_To be done_
Arrange everything in the listing below, from the line containing "At what coordinates" down to the end of the listing, as a Markdown table with the columns Row and Line, one numbered row per line and no blank lines. Leave the pictures out.

· · ·

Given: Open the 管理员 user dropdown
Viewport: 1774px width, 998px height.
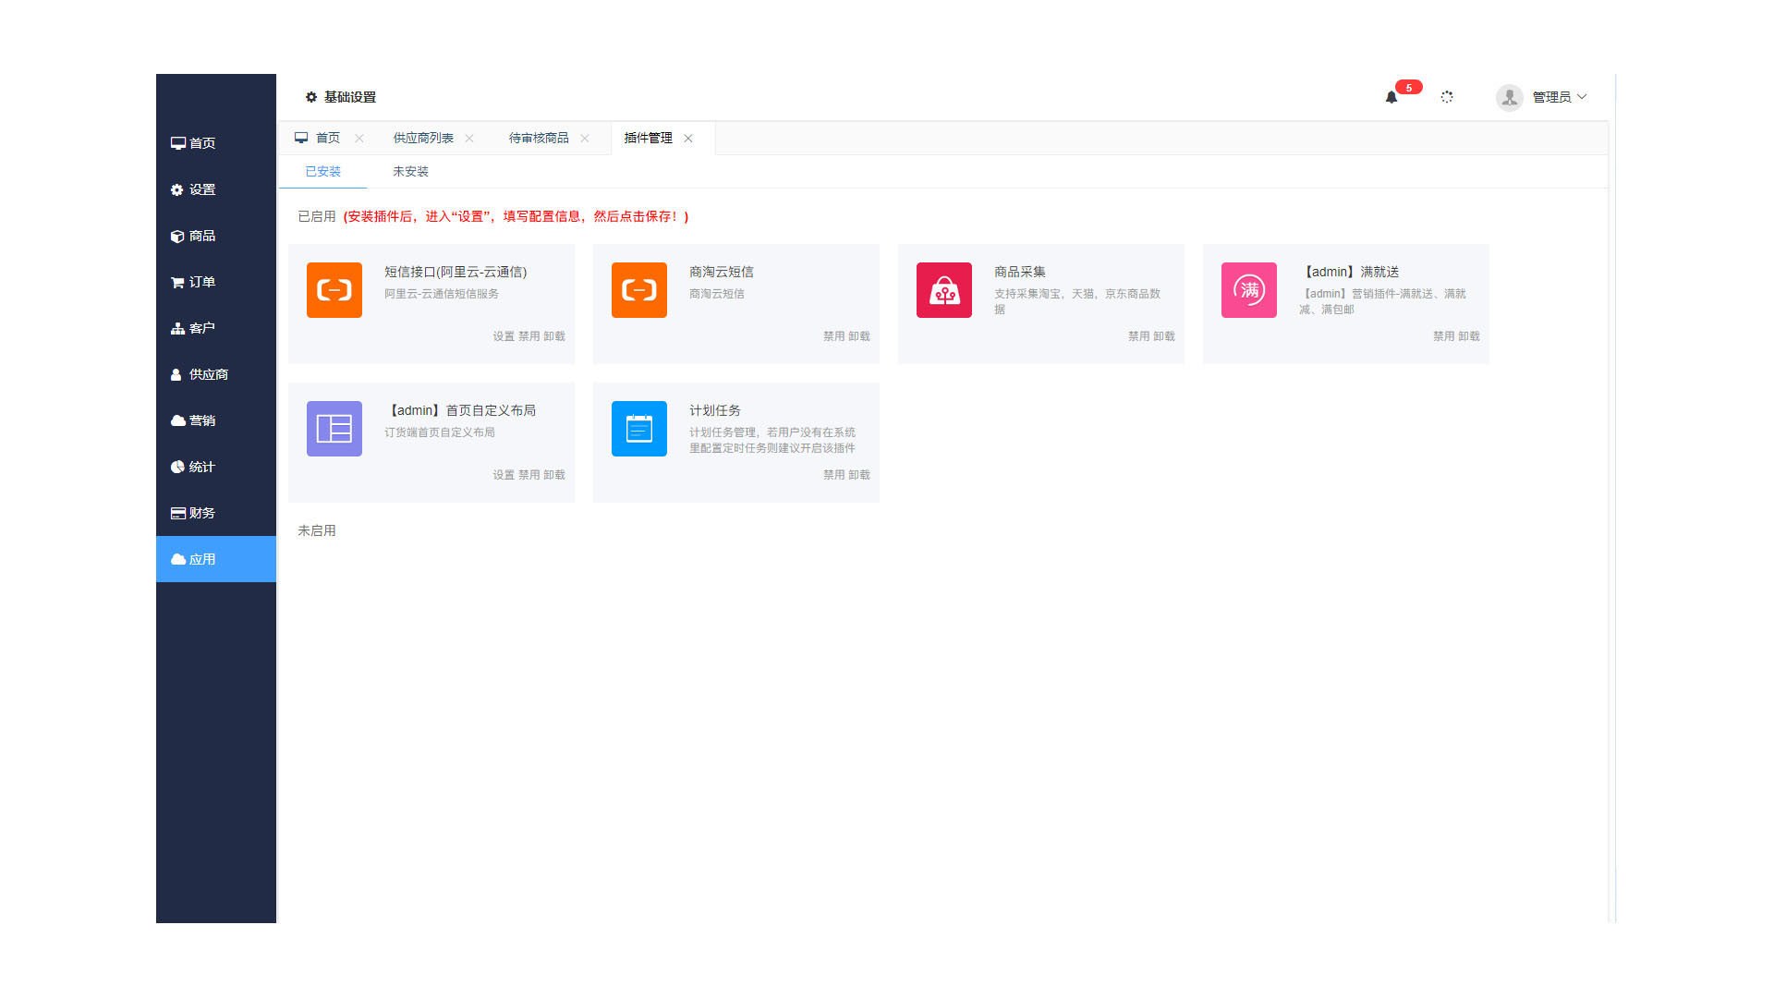Looking at the screenshot, I should [1559, 97].
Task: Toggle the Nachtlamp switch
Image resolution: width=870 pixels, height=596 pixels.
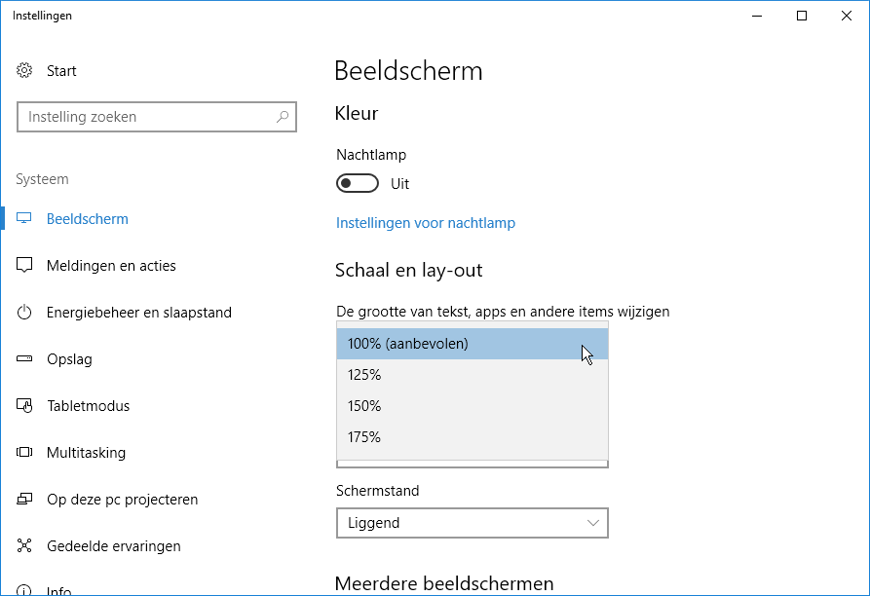Action: pos(358,183)
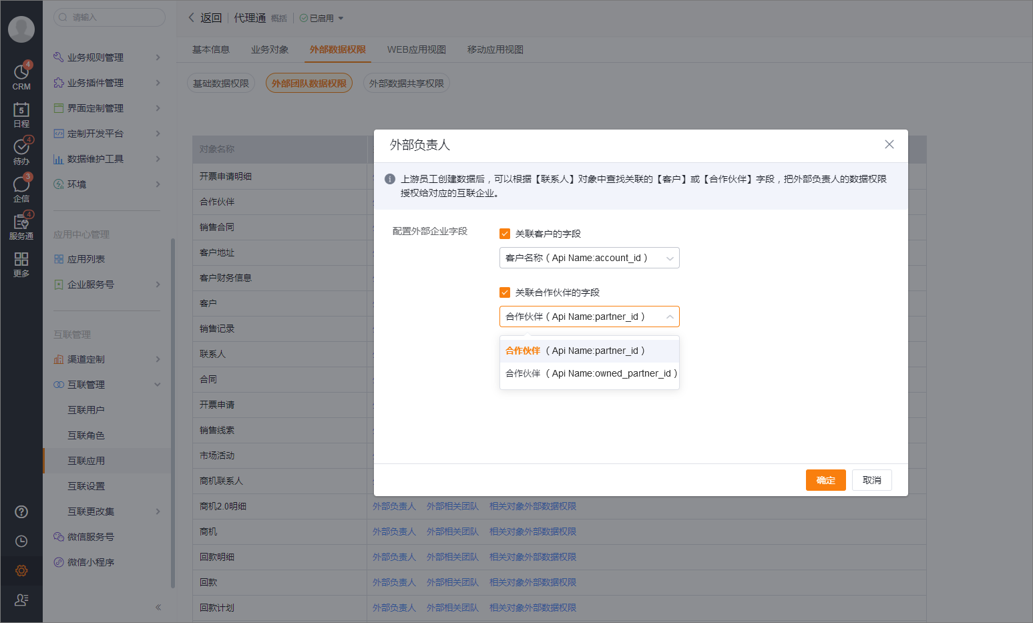This screenshot has width=1033, height=623.
Task: Select the 待办 to-do icon
Action: [x=21, y=152]
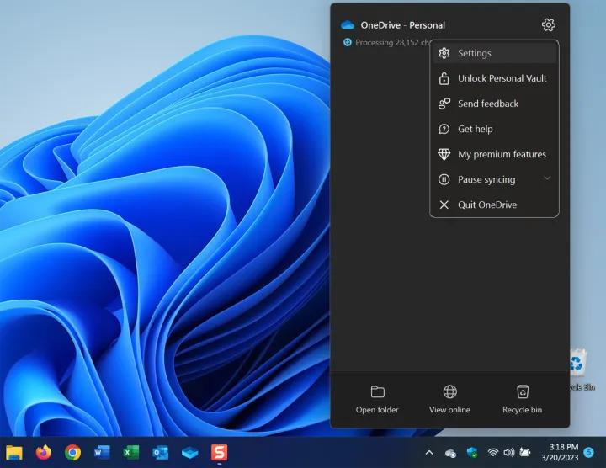This screenshot has width=606, height=468.
Task: Expand the hidden system tray icons chevron
Action: [429, 453]
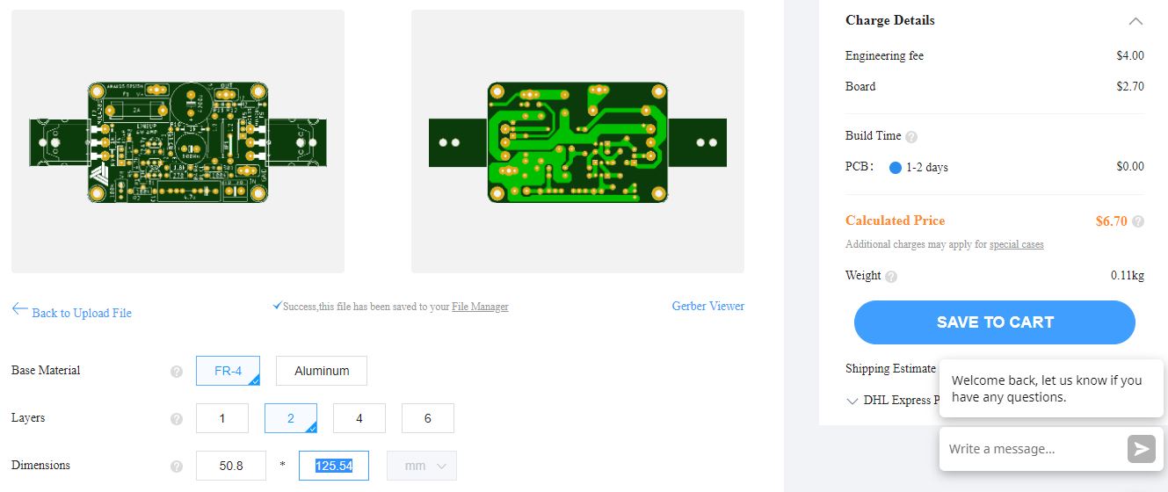This screenshot has height=492, width=1168.
Task: Send chat message with arrow icon
Action: 1141,449
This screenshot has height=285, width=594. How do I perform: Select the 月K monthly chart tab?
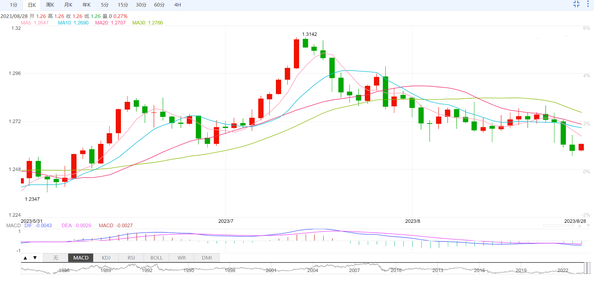[68, 5]
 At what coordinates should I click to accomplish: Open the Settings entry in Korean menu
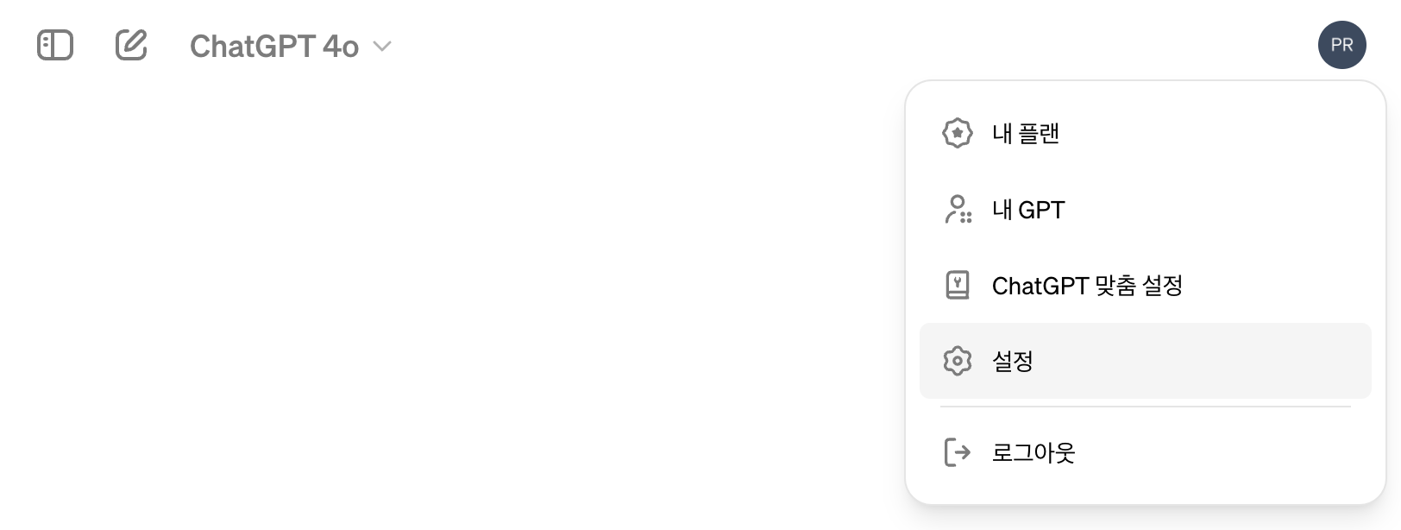pyautogui.click(x=1012, y=362)
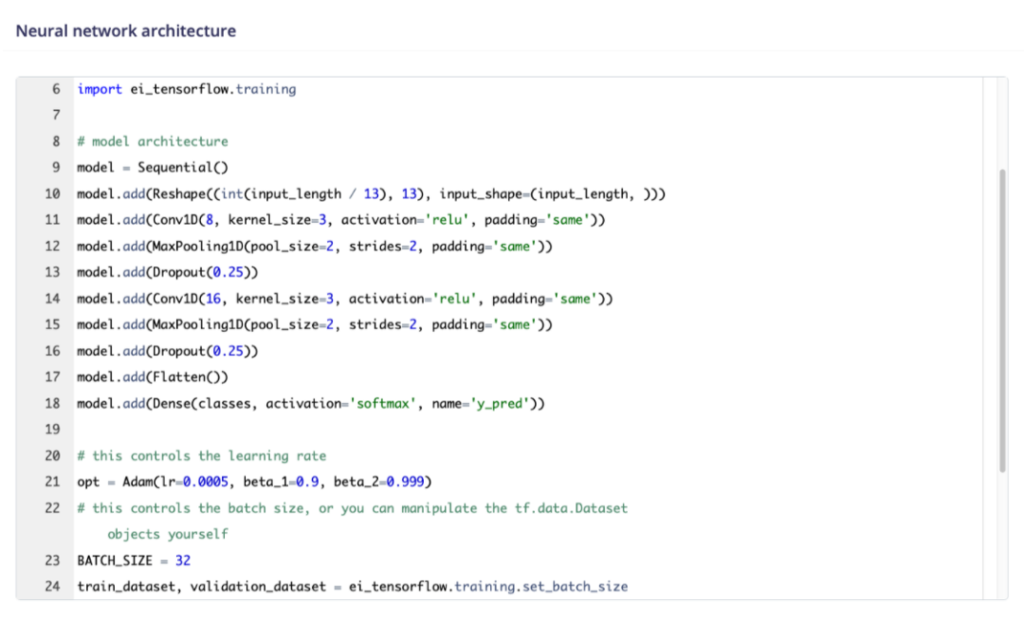The image size is (1024, 623).
Task: Click the Dense softmax y_pred line
Action: tap(311, 404)
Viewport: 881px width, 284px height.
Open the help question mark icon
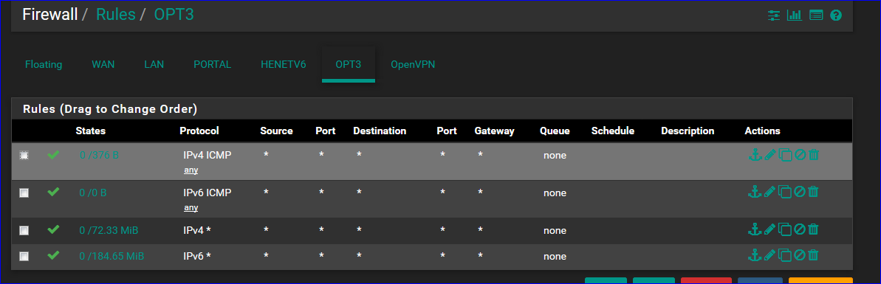coord(836,15)
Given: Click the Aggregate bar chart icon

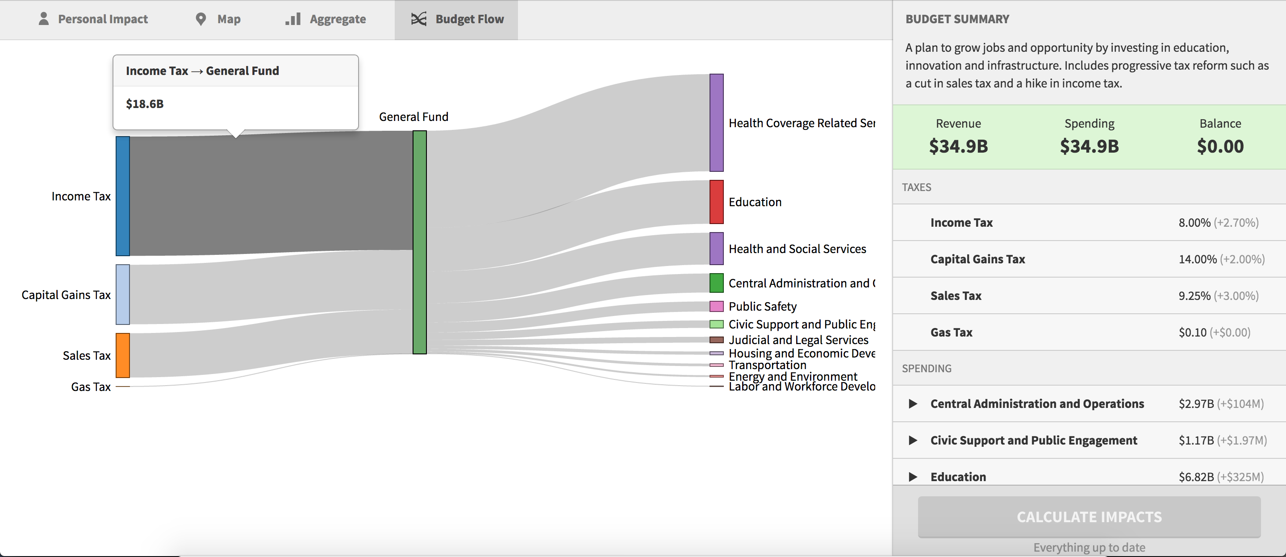Looking at the screenshot, I should 293,19.
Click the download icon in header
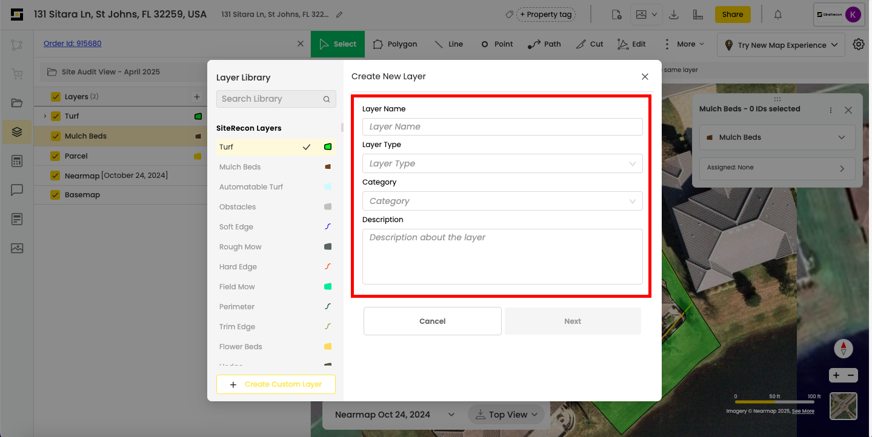The height and width of the screenshot is (437, 872). point(674,15)
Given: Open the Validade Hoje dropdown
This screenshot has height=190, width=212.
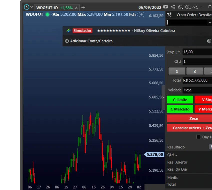Looking at the screenshot, I should (198, 90).
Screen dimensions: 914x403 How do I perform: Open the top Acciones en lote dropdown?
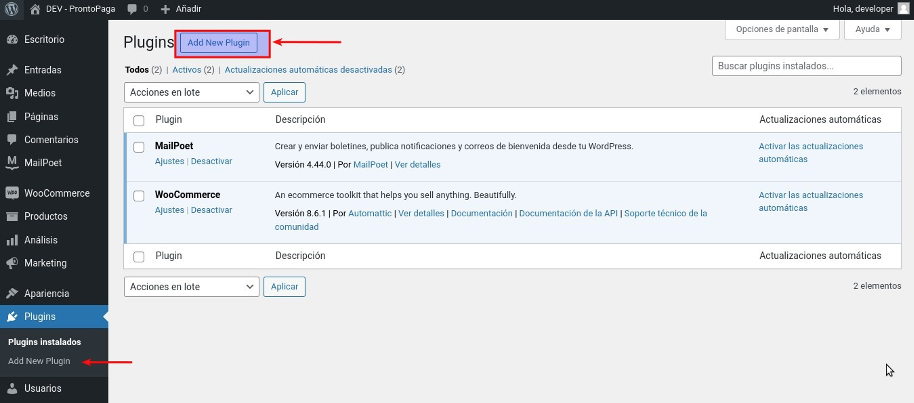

· · ·

_Task answer_
| Row | Line |
|---|---|
| 1 |  At what coordinates should I click to accomplish: Open the Settings entry in Korean menu |
| 2 | pyautogui.click(x=1012, y=362) |
| 3 | The image size is (1024, 623). |
| 4 | Task: Click the Dense softmax y_pred line |
| 5 | Action: tap(311, 404) |
| 6 | Viewport: 881px width, 284px height. |
| 7 | Open the help question mark icon |
| 8 | coord(836,15) |
| 9 | Given: Click the Aggregate bar chart icon |
| 10 | Looking at the screenshot, I should 293,19. |
| 11 | Click the download icon in header |
| 12 | The height and width of the screenshot is (437, 872). point(674,15) |
| 13 | Given: Open the Validade Hoje dropdown |
| 14 | This screenshot has height=190, width=212. |
| 15 | Looking at the screenshot, I should (198, 90). |
| 16 | Screen dimensions: 914x403 How do I perform: Open the top Acciones en lote dropdown? |